● Orden de trabajo A
¿Qué distinción tenía Obama, según el texto extraído?
● Orden de trabajo B
Resume el texto extraído en dos oraciones.
● Orden de trabajo C
Prosigue el texto extraído a partir de su última oración.

● Texto extraído

En su ambigua aparición en el último plenario de la Asamblea Popular, el pasado
mes de abril, evocó su desaparición definitiva, para afirmar a continuación la
pervivencia de las ideas comunistas. Se
respetó más al mensajero que al mensaje.
Por
la misma razón, importó poco su escaso
aprecio -por no decir desdén- por la significación de la visita de Obama, el
primer presidente que aterrizaba en la isla en más de medio siglo. Raúl Castro
y el resto de equipo dirigente capitalizaron ese acontecimiento sin exagerarlo,
pero sin minimizarlo tampoco.

Registros del conjunto de datos:
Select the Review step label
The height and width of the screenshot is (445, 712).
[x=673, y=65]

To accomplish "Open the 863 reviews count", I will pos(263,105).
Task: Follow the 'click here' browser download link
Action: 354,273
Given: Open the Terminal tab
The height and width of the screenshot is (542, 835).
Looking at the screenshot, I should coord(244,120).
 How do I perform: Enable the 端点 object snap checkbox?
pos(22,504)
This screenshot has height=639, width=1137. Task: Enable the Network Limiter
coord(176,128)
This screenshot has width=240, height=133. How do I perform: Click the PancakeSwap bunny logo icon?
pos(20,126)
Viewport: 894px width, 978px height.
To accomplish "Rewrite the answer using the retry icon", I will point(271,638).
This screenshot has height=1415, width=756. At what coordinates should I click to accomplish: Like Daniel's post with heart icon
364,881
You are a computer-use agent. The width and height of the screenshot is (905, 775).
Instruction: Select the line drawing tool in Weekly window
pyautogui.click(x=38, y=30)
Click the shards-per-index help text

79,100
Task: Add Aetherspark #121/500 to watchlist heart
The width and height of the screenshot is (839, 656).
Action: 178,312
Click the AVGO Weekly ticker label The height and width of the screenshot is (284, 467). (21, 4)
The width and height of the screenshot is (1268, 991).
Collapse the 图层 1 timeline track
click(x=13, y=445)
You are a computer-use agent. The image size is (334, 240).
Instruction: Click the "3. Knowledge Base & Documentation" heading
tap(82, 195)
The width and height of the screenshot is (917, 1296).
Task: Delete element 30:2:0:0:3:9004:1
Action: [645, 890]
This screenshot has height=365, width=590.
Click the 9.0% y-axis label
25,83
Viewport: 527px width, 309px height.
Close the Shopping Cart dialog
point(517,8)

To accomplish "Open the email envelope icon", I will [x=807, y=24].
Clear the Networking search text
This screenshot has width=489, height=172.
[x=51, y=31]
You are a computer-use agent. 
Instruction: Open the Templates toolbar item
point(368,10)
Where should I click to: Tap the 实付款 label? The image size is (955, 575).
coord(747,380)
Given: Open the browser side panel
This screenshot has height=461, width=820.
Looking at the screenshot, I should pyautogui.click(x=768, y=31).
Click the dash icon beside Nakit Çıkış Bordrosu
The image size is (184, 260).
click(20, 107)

● Espacio de respuesta A
Era el primer presidente que aterrizaba en la isla en más de medio siglo.

● Espacio de respuesta B
En el último plenario de la Asamblea Popular, celebrado en abril, se evocó una desaparición definitiva y se afirmó la pervivencia de las ideas comunistas, y se respetó más al mensajero que al mensaje. Por esa misma razón importó poco el escaso aprecio mostrado por la visita de Obama, que Raúl Castro y el resto del equipo dirigente capitalizaron sin exagerarla ni minimizarla.

● Espacio de respuesta C
Por
eso, la segunda muerte de Fidel Castro se ha vivido con tranquilidad absoluta
en Cuba, algo que ha sorprendido a algunos medios poco reflexivos. Hace tiempo que el pueblo cubano ya había
descontado su desaparición definitiva. Sus palabras seguirán escuchándose
muchos años. Ahora, como desde hace un cuarto de siglo al menos, lo que
preocupa es vivir cada día. Resolver.